To tap into the Sun's huge energy reservoir remains, nevertheless, a major challenge for mankind. John Perlin's book gives a taste of the tremendous difficulties that early pioneers had to overcome in order to turn Charles Fritt's 1885 invention of a selenium-based solar module into today's booming photovoltaic business. Solar cells functioned very poorly for long after their discovery, with conversion yields of below one per cent. They remained a curiosity until 1954, when Calvin Fuller and Gerald Pearson from Bell Laboratories realized the first silicon-based p–n junction device, which achieved an efficiency of close to six per cent.

Despite such an impressive advance, this would probably not have been exploited commercially without the advent of the space age. It was the need to power satellites that gave the breakthrough to solar cells. Only space applications were able to afford their very high price, that is, several hundred dollars per watt of electric power produced by the solar panels. When the price of solar cells dropped to $20 per watt they became competitive with primary batteries for remote-site terrestrial applications, mainly in the telecommunications field. Today the cost has come down to $5 per watt, opening up commercial opportunities for building integrated solar installations connected to the grid.

Starting with the space application, Perlin gives a vivid and fascinating historical account of the advances of photovoltaics on Earth. His book tells us the success story of the pioneers of solar cells, crediting them for their imagination and perseverance. One of the remarkable individuals described is Father Bernard Verspieren, who saved many lives by installing solar-driven water pumps in Mali. Presenting the history of the development of photovoltaic cells in such a personalized manner makes it a much more lively and interesting read than a mere technical account would have done.

The book focuses strongly on silicon; gallium arsenide cells, currently the most efficient solar-light-energy converters and widely used in space applications, are not mentioned. Nor are thin-film molecular photovoltaic systems such as the nanocrystalline-injection solar cell, which has an efficiency of more than 10 per cent, becoming a credible rival to conventional solid-state cells.

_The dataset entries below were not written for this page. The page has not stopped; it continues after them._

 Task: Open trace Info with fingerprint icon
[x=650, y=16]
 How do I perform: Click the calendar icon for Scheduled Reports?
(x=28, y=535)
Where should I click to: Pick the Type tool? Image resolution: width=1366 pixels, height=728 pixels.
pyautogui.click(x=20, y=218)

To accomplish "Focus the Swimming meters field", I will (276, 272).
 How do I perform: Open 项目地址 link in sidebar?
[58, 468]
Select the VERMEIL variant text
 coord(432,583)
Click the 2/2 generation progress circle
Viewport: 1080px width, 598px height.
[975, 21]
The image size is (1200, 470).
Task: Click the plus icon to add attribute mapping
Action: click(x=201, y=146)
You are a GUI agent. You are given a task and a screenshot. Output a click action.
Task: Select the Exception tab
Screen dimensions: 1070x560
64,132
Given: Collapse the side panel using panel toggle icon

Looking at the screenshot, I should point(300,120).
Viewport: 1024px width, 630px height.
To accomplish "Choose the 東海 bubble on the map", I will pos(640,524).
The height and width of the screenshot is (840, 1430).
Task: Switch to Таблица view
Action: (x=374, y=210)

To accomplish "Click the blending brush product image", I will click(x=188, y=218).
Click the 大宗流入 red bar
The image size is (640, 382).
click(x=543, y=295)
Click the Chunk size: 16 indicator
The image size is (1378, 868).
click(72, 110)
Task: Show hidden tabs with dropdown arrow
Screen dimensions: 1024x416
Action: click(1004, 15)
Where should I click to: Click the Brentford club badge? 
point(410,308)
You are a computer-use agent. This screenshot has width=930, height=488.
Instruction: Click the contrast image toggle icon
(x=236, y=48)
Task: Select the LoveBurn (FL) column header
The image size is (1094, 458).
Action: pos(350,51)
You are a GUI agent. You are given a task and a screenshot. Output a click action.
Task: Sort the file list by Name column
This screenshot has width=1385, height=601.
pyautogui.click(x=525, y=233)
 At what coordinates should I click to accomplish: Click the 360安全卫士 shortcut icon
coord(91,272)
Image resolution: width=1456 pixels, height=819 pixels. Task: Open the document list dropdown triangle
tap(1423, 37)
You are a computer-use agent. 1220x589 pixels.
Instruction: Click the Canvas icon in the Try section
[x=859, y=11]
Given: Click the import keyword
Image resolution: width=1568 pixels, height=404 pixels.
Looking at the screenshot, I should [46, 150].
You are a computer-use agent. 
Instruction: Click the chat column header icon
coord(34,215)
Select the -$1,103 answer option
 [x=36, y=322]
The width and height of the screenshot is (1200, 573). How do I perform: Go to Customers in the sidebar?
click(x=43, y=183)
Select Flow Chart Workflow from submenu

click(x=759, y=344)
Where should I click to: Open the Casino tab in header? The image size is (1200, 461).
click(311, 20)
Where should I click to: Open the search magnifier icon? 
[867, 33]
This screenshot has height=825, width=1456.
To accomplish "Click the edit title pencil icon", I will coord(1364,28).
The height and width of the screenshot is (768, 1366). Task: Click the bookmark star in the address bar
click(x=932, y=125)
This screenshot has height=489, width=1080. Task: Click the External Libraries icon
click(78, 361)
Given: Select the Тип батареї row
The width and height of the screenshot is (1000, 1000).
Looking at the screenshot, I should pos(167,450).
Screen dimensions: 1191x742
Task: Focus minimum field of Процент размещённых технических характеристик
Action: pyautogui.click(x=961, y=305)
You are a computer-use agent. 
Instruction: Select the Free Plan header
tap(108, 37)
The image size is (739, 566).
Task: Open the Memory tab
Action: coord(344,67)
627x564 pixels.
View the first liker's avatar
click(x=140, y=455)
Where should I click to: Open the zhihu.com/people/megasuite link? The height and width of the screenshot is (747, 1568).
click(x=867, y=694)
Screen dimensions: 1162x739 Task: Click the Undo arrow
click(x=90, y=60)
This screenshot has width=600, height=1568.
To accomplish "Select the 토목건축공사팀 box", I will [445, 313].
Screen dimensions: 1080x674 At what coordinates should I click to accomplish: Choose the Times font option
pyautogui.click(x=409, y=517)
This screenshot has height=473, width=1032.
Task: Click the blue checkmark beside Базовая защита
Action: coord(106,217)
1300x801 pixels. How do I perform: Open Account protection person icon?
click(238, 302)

I would have liked a more extensive assessment of the future potential of photovoltaics, going beyond its use as a power source for the telecommunications industry. The crucial question is whether solar cells can supply energy for the planet on a major scale. The world currently needs 10,000 gigawatts of power, a staggering figure compared with the present yearly installations of 100 megawatts' worth of photovoltaic panels.

Novel concepts that do not rely on conventional p–n junctions may well be necessary to achieve the significant cost reduction required for large-scale applications of solar cells. The newly emerging field of molecular photovoltaics holds great promise in this respect. These systems operate like a plant's photosynthesis, mimicking a process that has worked well for the past 3.5 billion years, providing all the world's fossil energy reserves. The use of artificial photosynthesis for converting and storing solar energy provides exciting prospects for the new millennium.